Stored data:
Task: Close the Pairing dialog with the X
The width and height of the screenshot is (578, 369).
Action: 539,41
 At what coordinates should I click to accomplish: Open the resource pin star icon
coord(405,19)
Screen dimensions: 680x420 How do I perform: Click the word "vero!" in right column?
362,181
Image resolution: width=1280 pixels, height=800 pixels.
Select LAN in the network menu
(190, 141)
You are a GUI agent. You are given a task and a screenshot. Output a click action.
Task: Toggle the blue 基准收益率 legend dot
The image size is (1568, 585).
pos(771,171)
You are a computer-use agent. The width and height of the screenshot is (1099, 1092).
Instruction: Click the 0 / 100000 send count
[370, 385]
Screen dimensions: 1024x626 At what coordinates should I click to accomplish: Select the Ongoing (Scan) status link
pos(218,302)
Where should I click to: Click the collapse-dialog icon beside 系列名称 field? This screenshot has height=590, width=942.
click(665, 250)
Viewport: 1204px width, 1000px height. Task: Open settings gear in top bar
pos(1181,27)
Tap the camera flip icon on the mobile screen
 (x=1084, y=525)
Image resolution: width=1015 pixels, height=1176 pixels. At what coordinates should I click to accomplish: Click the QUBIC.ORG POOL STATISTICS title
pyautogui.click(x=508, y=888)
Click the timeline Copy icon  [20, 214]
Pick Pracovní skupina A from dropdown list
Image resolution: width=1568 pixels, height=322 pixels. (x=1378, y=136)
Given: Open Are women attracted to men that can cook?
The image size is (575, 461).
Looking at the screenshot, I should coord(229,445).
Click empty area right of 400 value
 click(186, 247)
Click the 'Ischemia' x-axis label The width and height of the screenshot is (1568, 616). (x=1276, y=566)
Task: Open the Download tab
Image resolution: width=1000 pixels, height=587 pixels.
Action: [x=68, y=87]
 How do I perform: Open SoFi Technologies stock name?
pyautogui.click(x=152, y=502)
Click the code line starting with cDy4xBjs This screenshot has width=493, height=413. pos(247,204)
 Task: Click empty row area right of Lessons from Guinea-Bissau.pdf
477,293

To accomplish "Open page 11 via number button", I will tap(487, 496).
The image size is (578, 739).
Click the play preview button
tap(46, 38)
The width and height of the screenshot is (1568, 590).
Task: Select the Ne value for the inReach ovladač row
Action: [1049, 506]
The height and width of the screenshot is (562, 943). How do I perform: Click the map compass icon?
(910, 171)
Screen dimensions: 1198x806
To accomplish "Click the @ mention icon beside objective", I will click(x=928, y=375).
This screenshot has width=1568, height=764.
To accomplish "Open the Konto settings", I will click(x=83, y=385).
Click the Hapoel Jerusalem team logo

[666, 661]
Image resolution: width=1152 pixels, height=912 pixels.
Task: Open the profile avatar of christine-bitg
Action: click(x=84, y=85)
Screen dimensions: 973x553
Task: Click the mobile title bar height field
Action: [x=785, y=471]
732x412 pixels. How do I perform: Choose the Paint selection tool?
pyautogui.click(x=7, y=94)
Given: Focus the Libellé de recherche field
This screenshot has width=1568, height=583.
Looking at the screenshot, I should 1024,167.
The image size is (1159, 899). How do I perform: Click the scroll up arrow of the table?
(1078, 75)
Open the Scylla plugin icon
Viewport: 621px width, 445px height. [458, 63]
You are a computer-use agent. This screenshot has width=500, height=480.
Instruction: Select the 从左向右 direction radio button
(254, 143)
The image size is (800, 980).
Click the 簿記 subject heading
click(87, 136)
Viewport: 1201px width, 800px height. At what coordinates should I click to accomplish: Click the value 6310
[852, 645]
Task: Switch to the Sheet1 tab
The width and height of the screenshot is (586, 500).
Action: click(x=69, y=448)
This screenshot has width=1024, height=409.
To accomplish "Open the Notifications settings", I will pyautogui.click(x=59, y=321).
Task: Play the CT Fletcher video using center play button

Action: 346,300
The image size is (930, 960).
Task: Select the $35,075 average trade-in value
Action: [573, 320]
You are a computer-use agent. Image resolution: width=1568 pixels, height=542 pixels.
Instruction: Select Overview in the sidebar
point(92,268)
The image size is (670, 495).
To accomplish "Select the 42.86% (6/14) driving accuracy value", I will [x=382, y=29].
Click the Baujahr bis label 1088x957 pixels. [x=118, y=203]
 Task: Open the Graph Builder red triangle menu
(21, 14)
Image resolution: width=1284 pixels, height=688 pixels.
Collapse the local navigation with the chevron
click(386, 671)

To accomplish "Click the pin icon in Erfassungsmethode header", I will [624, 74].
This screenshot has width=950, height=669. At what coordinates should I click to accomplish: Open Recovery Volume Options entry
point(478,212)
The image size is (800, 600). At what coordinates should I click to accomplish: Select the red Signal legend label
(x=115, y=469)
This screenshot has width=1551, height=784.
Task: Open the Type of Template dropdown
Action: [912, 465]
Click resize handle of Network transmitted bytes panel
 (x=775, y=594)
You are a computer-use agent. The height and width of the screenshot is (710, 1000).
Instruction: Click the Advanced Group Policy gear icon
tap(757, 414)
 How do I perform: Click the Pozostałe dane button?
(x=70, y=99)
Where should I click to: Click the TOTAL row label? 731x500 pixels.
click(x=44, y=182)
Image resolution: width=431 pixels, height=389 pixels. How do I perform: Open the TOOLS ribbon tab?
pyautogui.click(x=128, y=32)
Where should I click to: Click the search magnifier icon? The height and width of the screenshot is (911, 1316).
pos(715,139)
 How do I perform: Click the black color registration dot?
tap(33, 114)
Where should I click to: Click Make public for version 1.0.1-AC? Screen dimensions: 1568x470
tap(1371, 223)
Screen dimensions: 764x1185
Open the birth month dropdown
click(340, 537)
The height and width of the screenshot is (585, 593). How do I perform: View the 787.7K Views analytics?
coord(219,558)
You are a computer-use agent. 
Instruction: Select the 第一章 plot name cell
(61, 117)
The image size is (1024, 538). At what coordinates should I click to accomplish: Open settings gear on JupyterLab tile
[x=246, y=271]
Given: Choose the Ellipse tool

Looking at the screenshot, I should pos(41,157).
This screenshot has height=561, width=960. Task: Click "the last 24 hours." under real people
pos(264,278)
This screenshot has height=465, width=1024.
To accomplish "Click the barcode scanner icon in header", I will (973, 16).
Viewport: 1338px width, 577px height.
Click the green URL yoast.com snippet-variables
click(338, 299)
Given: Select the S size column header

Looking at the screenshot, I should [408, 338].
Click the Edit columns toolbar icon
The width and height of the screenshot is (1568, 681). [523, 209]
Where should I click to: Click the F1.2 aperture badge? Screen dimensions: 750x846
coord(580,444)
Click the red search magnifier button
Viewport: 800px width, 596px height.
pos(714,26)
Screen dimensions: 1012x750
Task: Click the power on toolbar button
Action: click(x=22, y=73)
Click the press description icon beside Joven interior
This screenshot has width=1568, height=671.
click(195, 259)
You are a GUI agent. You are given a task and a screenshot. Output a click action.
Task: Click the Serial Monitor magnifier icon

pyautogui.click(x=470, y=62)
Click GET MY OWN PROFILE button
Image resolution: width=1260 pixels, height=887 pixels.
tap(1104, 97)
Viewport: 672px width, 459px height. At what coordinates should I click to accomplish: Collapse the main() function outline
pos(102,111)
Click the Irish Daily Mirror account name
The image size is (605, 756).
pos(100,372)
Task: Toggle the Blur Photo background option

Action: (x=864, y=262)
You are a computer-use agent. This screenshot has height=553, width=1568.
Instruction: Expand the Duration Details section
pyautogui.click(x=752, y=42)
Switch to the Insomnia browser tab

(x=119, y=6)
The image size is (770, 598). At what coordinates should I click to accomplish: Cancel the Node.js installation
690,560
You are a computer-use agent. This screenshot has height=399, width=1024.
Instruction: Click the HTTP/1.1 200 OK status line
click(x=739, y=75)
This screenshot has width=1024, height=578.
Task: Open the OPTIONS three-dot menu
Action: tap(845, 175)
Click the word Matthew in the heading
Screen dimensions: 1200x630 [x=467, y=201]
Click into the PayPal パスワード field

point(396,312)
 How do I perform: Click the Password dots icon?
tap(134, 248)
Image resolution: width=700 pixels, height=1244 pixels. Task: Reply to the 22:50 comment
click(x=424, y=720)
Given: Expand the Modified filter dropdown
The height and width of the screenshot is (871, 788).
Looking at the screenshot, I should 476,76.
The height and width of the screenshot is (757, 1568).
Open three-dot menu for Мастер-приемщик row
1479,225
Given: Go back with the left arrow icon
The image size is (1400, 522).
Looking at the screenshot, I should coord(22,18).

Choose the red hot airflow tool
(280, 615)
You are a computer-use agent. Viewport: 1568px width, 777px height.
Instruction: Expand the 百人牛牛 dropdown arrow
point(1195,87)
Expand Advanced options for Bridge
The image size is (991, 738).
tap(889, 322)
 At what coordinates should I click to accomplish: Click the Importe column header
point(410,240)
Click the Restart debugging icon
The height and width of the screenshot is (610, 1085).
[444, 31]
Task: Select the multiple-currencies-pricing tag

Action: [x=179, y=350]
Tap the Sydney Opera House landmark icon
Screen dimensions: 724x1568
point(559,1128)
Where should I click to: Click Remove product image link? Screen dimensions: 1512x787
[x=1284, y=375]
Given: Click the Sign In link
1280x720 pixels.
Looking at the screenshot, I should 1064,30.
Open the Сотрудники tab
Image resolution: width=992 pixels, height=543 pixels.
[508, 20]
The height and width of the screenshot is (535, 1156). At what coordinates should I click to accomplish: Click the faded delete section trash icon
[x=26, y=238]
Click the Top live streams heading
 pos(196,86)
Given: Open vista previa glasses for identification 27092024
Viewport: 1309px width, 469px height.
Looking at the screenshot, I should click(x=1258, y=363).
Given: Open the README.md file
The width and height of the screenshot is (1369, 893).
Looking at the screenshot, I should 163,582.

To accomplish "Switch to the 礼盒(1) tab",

### TASK BRIEF
Go through the data above and copy each line in which "computer" appears.

### WRITTEN ANSWER
You are a computer-use agent. The width and height of the screenshot is (1099, 1092).
You are a computer-use agent. This screenshot has width=500, height=480.
You are a computer-use agent. Image resolution: width=1568 pixels, height=542 pixels.
You are a computer-use agent. The height and width of the screenshot is (710, 1000).
You are a computer-use agent. 
You are a computer-use agent. This screenshot has height=553, width=1568.
You are a computer-use agent. This screenshot has height=399, width=1024.
You are a computer-use agent. Viewport: 1568px width, 777px height.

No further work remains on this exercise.